Regia di Jean Rollin vedi scheda film
Secondo lungometraggio di Rollin sui vampiri, caratterizzato da una eccellente dote visionaria che però contrasta con una sceneggiatura ermetica (per non dire confusa) e probabilmente abbandonata in fase di lavorazione.
Pierre (Olivier Rollin) di notte incontra Vanessa (Caroline Cartier), ragazza inseguita ed imprigionata da loschi figuri che indossano maschere animalesche. Il giovane, alla ricerca della ragazza, finisce per approdare nella villa di proprietà paterna, ove apprende che il padre Radamante (Maurice Lemaître), in combutta con Solange ed altri insoliti scienziati, è alla ricerca dell'elisir di vita eterna. Pierre, cerca il supporto di un amico pittore, quindi si unisce ai mutanti, contro le perverse manipolazioni sponsorizzate dal padre.

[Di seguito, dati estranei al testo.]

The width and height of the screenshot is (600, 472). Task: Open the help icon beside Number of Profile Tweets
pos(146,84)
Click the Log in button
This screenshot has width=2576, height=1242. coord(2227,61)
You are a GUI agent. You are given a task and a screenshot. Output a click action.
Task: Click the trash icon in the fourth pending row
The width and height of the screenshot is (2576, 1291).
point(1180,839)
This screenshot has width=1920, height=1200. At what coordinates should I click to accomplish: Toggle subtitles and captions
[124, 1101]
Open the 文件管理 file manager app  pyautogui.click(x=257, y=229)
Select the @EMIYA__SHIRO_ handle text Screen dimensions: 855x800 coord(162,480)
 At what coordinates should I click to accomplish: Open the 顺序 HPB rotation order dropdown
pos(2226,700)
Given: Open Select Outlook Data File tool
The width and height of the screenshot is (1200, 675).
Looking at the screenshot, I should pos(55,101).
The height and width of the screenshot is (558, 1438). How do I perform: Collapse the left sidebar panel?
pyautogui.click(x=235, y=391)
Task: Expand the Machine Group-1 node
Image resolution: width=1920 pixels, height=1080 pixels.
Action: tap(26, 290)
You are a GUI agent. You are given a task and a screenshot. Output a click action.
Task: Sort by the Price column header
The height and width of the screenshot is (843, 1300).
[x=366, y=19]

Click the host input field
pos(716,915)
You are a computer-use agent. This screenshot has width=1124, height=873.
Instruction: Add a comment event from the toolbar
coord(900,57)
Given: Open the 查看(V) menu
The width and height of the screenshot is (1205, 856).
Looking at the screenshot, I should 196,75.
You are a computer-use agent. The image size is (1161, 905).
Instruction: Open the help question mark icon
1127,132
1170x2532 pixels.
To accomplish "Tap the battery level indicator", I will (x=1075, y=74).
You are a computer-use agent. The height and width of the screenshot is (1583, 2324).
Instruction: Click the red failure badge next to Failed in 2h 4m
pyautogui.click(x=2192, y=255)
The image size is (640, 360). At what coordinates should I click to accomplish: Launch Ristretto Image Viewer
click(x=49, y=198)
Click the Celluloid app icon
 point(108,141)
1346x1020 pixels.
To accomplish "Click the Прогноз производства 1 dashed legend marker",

L'incomprensibile follia di un regista visionario si va facendo strada in questo secondo lungometraggio sui vampiri (segue The rape of the vampire del 1968). Nonostante la matematica e simmetrica attenzione alla forma (eccezionale la scena con le due gemelle che scendono le rampe di scale del castello con le torce accese), la cura al dettaglio che distingue momenti di onirica poesia (le ombre notturne, oblunghe, degli inseguitori mascherati nell'incipit, in proiezione sugli edifici) e una certa dose di erotismo (nudi oggi certo scontati ma non così lo erano nel 1970), Rollin compone un film dalla trama sconclusionata che, con l'avanzare del metraggio, sembra procedere senza alcuna logica, nemmeno quella fantastica. La sensazione che La vampira nuda sia uno sterile esercizio di stile, dove a predominare è un senso astratto di pittura illusionistica, dalle prospettive talvolta deformate ma più spesso rigorosamente geometriche e speculari, prevale sulla implausibile idea che Rollin voglia raccontare una storia. Pistole che sparano alla tempia senza che si veda una goccia di sangue, cadaveri che respirano: sono imperdonabili trascuratezze che denotano certa distrazione e ingiustificabile superficialità.
La certezza che al (più pittore che) regista interessi mettere in campo una lunga serie di "quadri", arriva da un finale tagliato con l'accetta, quasi motivato dall'avere terminato la pellicola a disposizione (non compare nemmeno la parola fine). Così come i dieci minuti conclusivi denotano una totale assenza di capacità narrativa, con l'intromissione quasi casuale di personaggi (i due anziani custodi del passaggio all'altra dimensione) e spiegazioni che anticipano un tipo di surreale universo parallelo, simile a quello (paradossalmente più motivato) del Phantasm (1978) di Coscarelli.
Alcune analogie ricordano il ben più interessante I vampiri di Riccardo Freda (e Mario Bava), ma si tratta certamente di aleatoria sincronicità, dovuta in parte al plot pseudoscientifico (i ricercatori che tentano di sfruttare vantaggiosamente lo studio del vampiro, anche attraverso le analisi del sangue) e in parte alle location francesi. L'elemento visionario, collocato qui in un contesto di assoluta astrazione, è quello che più traspare da un'opera incompleta e (non) scritta da un regista che dimostra chiaramente disistima e disaffezione alla storia. Un vero peccato, perché con una maggior attenzione al contenuto e una più attenta evoluzione dei personaggi, La vampira nuda avrebbe sicuramente raggiunto ben altri risultati.